> **Item-finding records**:

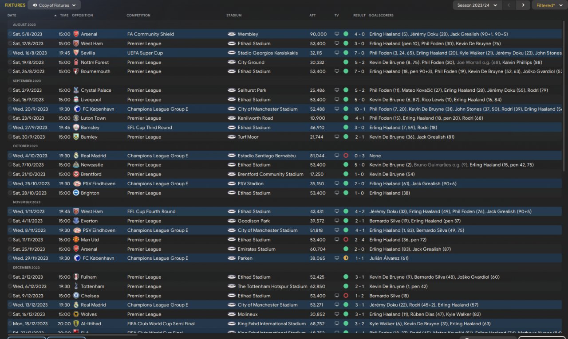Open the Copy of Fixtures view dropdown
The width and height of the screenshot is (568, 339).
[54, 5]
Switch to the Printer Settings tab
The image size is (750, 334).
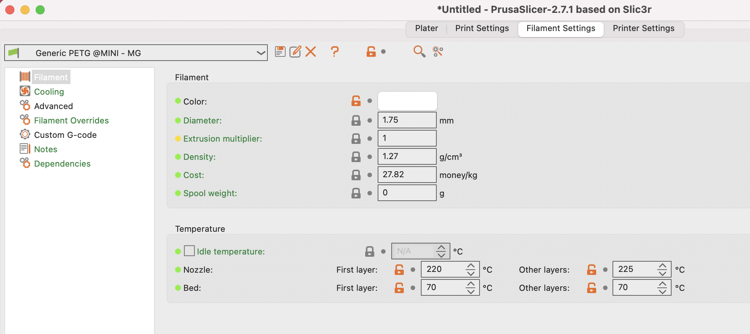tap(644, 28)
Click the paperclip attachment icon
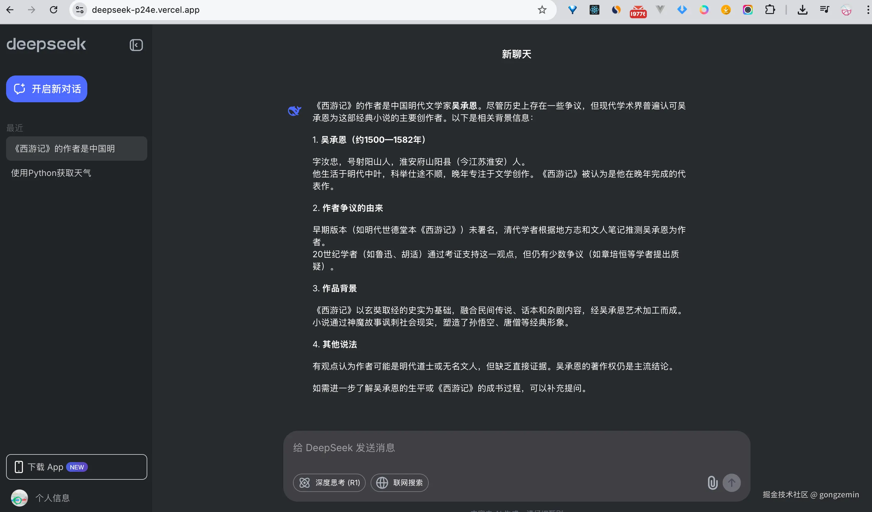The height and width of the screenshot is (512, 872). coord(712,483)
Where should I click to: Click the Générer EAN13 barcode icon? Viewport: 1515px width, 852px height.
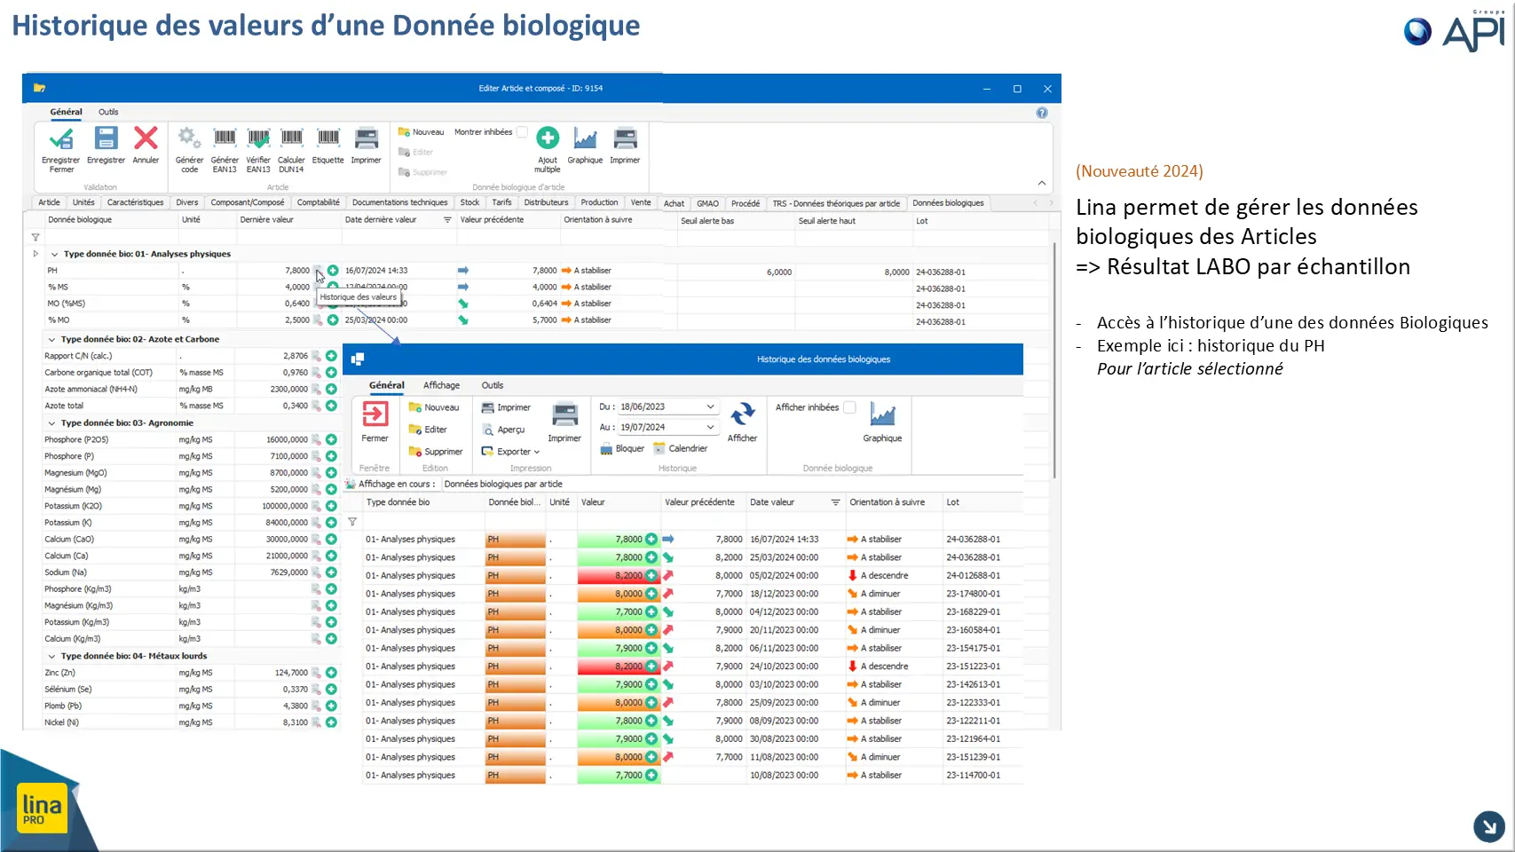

> **Stated goal**:
Reproduce the lines of the records verbatim, from the line containing "Switch to the Printer Settings tab" through the end of the records, both included. Omit the pictures from your output.

> **Right answer**:
Switch to the Printer Settings tab
The image size is (750, 334).
tap(644, 28)
Click the paperclip attachment icon
The height and width of the screenshot is (512, 872). coord(712,483)
Where should I click to: Click the Générer EAN13 barcode icon? Viewport: 1515px width, 852px height.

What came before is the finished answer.